» **PROBLEM DETAILS**: Below are records to retype exactly, except for the pictures.
##########
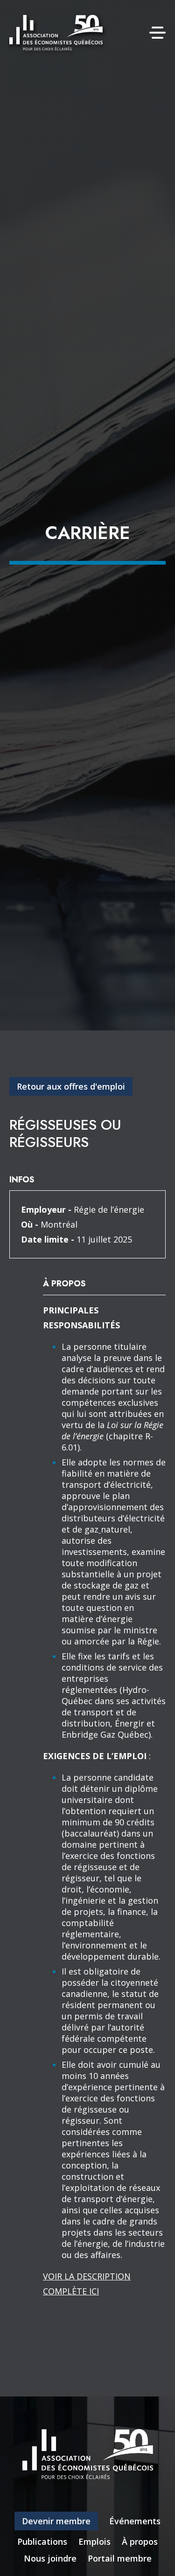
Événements (135, 2521)
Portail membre (120, 2558)
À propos (140, 2541)
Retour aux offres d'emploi (71, 1086)
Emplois (94, 2541)
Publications (42, 2541)
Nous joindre (50, 2558)
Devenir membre (56, 2521)
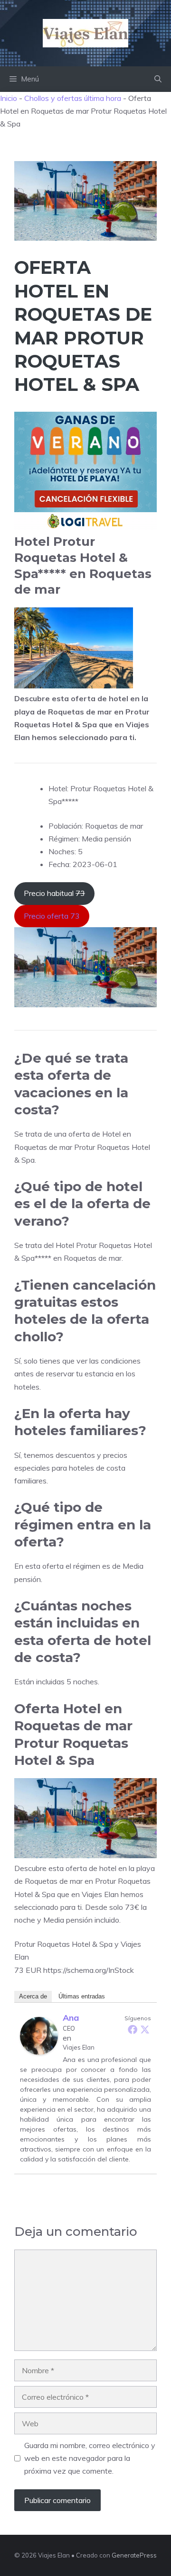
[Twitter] (145, 2029)
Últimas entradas (81, 1996)
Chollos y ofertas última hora (72, 98)
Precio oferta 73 (52, 916)
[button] (158, 79)
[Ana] (39, 2052)
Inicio (8, 98)
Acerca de (33, 1996)
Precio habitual (54, 893)
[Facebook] (132, 2029)
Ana (71, 2017)
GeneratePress (134, 2555)
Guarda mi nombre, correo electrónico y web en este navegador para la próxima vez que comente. (89, 2458)
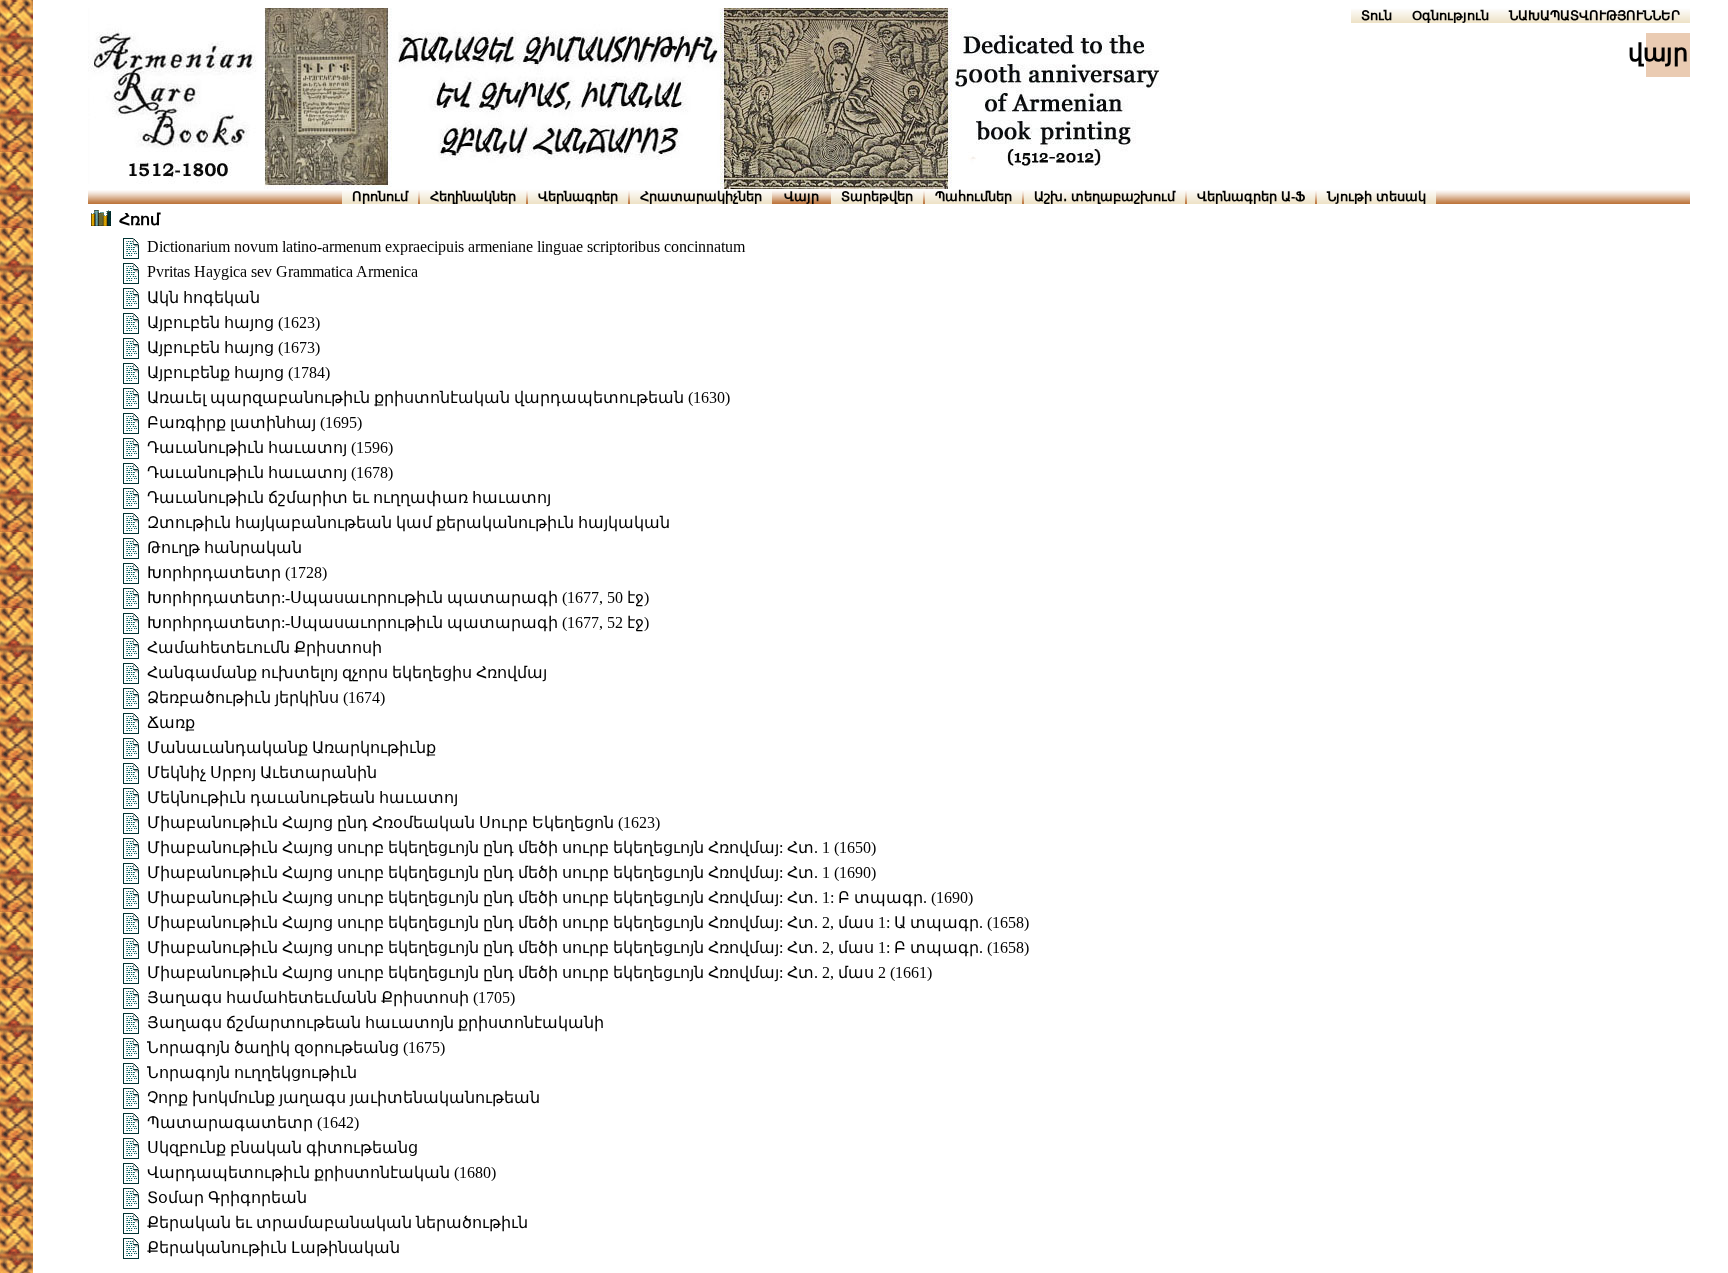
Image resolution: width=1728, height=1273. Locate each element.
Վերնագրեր (578, 196)
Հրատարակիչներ (701, 196)
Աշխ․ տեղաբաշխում (1104, 196)
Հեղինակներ (473, 196)
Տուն (1376, 15)
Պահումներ (973, 196)
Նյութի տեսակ (1376, 196)
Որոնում (380, 196)
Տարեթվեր (877, 196)
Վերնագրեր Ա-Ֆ (1251, 196)
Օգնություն (1450, 15)
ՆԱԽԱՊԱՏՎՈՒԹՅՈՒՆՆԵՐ (1594, 15)
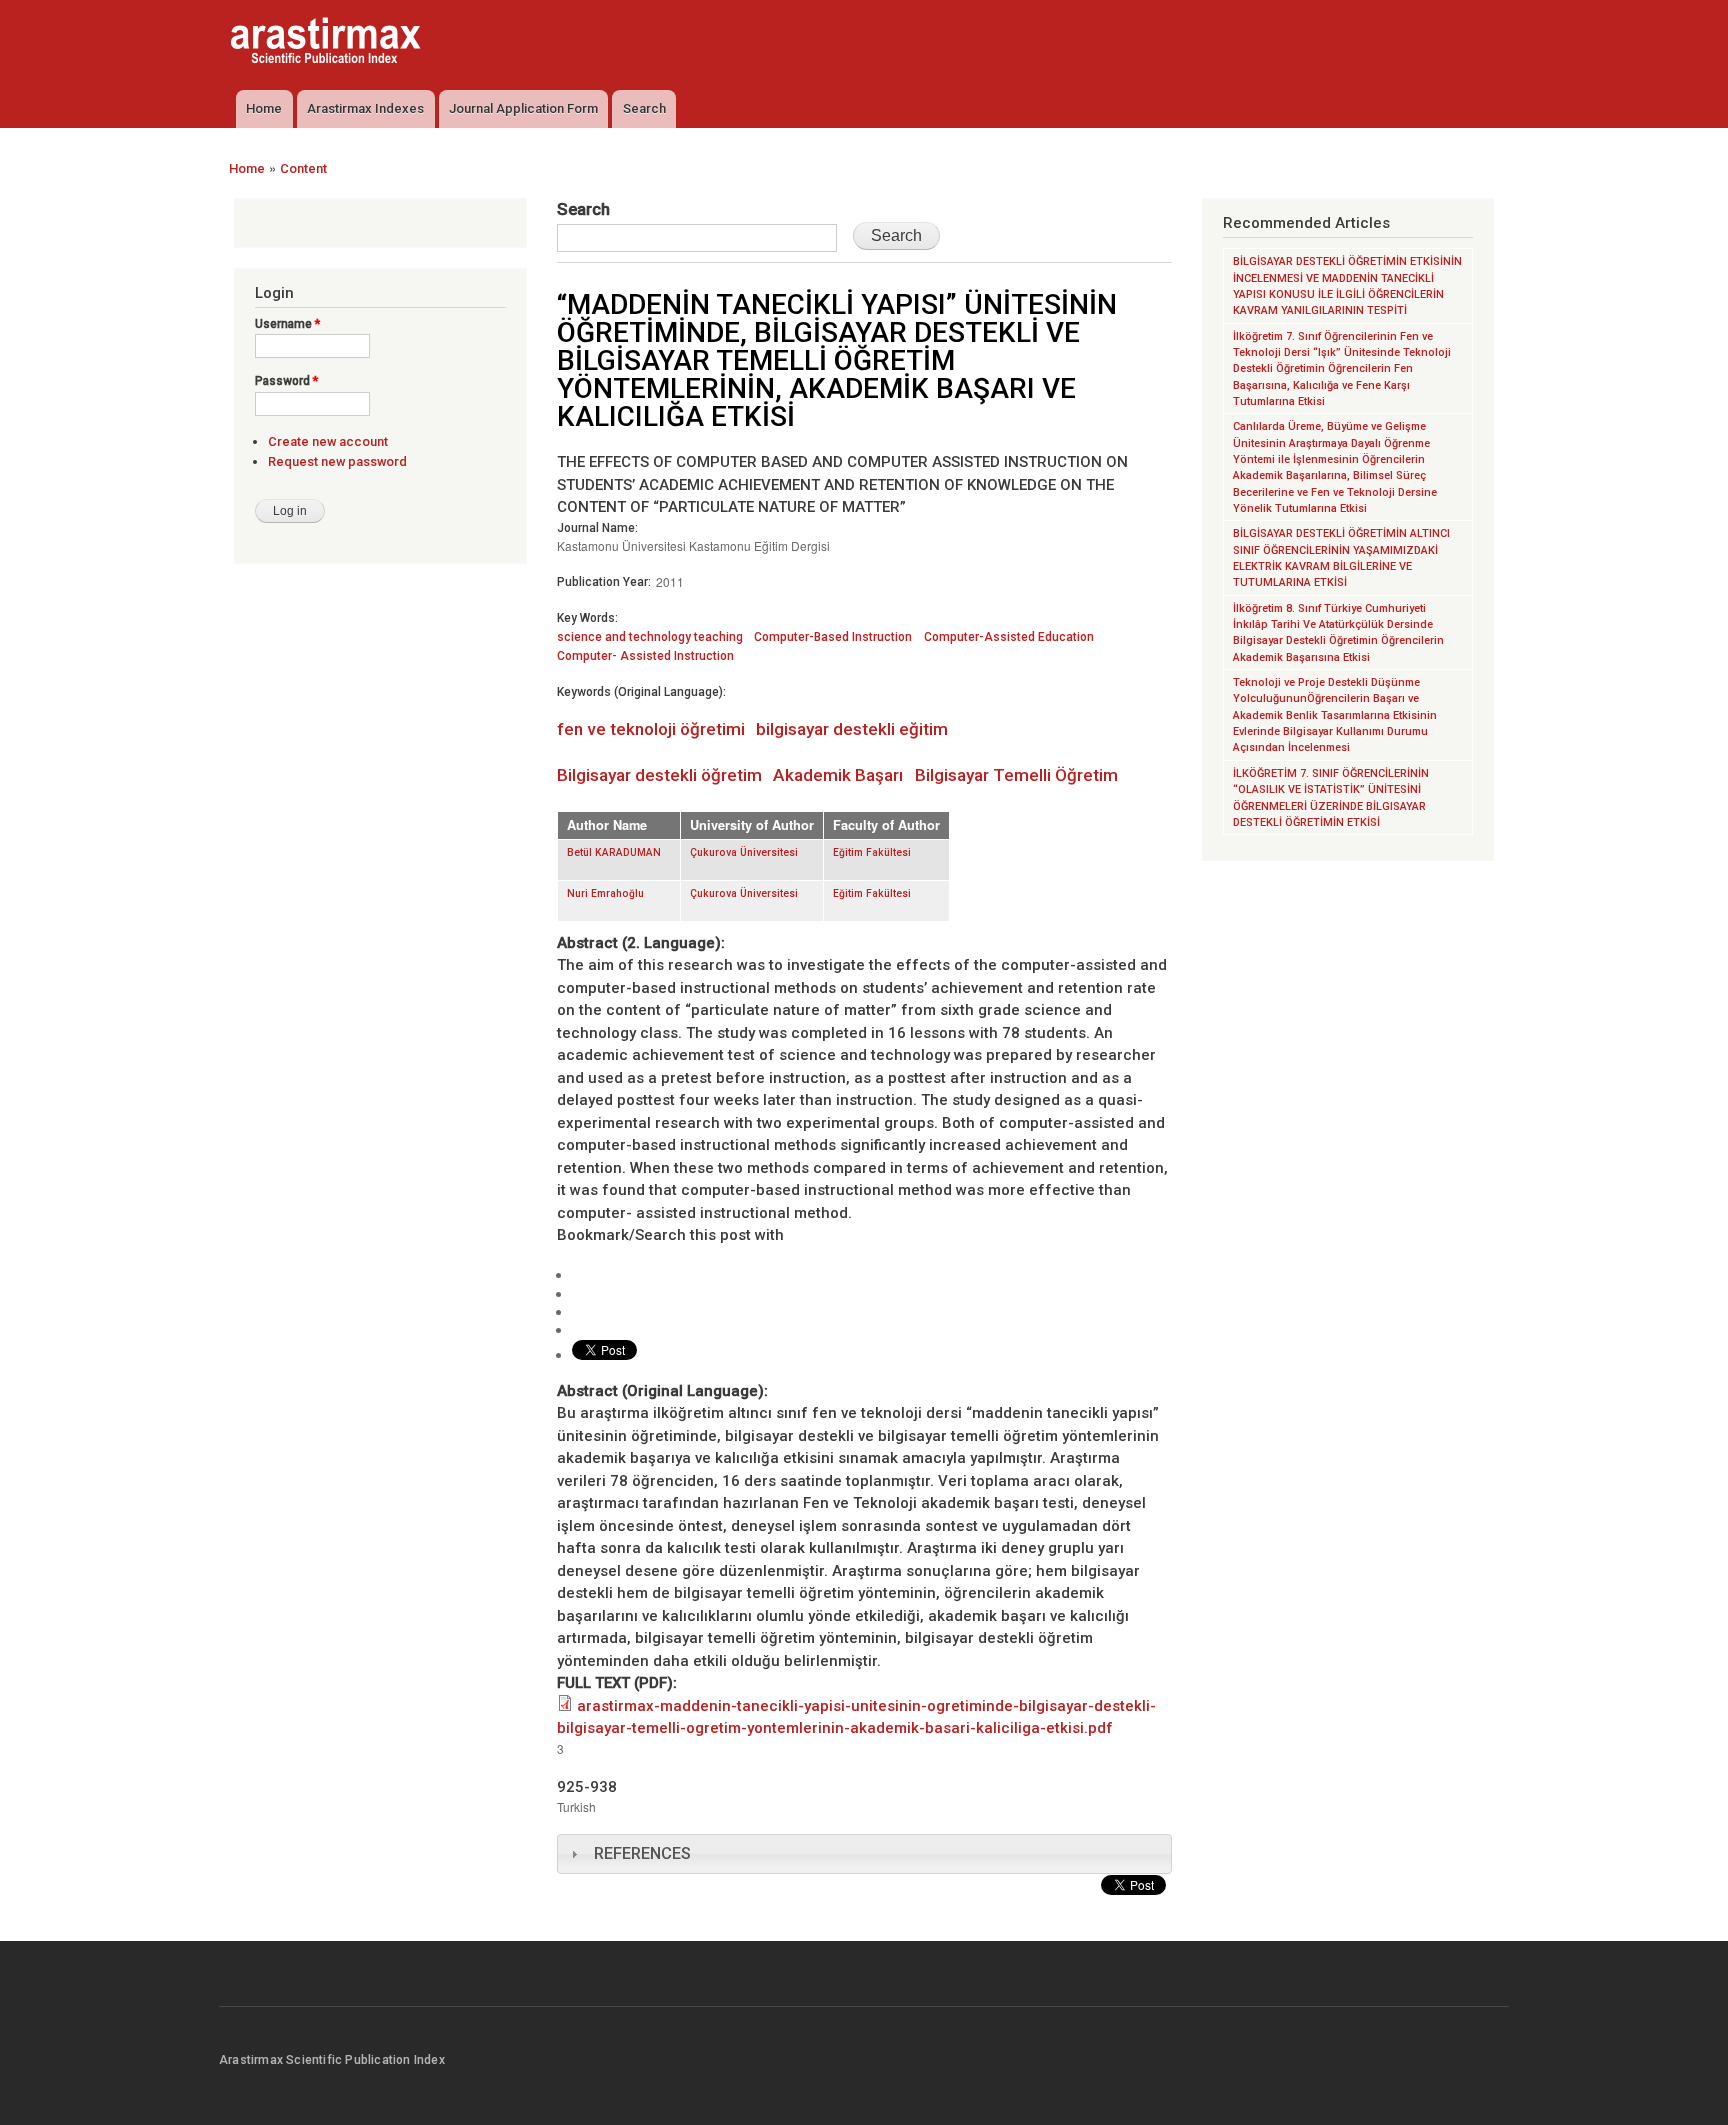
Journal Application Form (523, 108)
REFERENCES (642, 1853)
##########
» **WRITTEN ANSWER**:
Événements (135, 2521)
Portail membre (120, 2558)
À propos (140, 2541)
Retour aux offres d'emploi (71, 1086)
Emplois (94, 2541)
Publications (42, 2541)
Nous joindre (50, 2558)
Devenir membre (56, 2521)
[Twitter] (145, 2029)
Últimas entradas (81, 1996)
Chollos y ofertas última hora (72, 98)
Precio oferta 73 (52, 916)
[button] (158, 79)
[Ana] (39, 2052)
Inicio (8, 98)
Acerca de (33, 1996)
Precio habitual (54, 893)
[Facebook] (132, 2029)
Ana (71, 2017)
GeneratePress (134, 2555)
Guarda mi nombre, correo electrónico y web en este navegador para la próxima vez que comente. (89, 2458)
Image resolution: width=1728, height=1273. Locate each element.
Վերնագրեր (578, 196)
Հրատարակիչներ (701, 196)
Աշխ․ տեղաբաշխում (1104, 196)
Հեղինակներ (473, 196)
Տուն (1376, 15)
Պահումներ (973, 196)
Նյութի տեսակ (1376, 196)
Որոնում (380, 196)
Տարեթվեր (877, 196)
Վերնագրեր Ա-Ֆ (1251, 196)
Օգնություն (1450, 15)
ՆԱԽԱՊԱՏՎՈՒԹՅՈՒՆՆԵՐ (1594, 15)
Journal Application Form (523, 108)
REFERENCES (642, 1853)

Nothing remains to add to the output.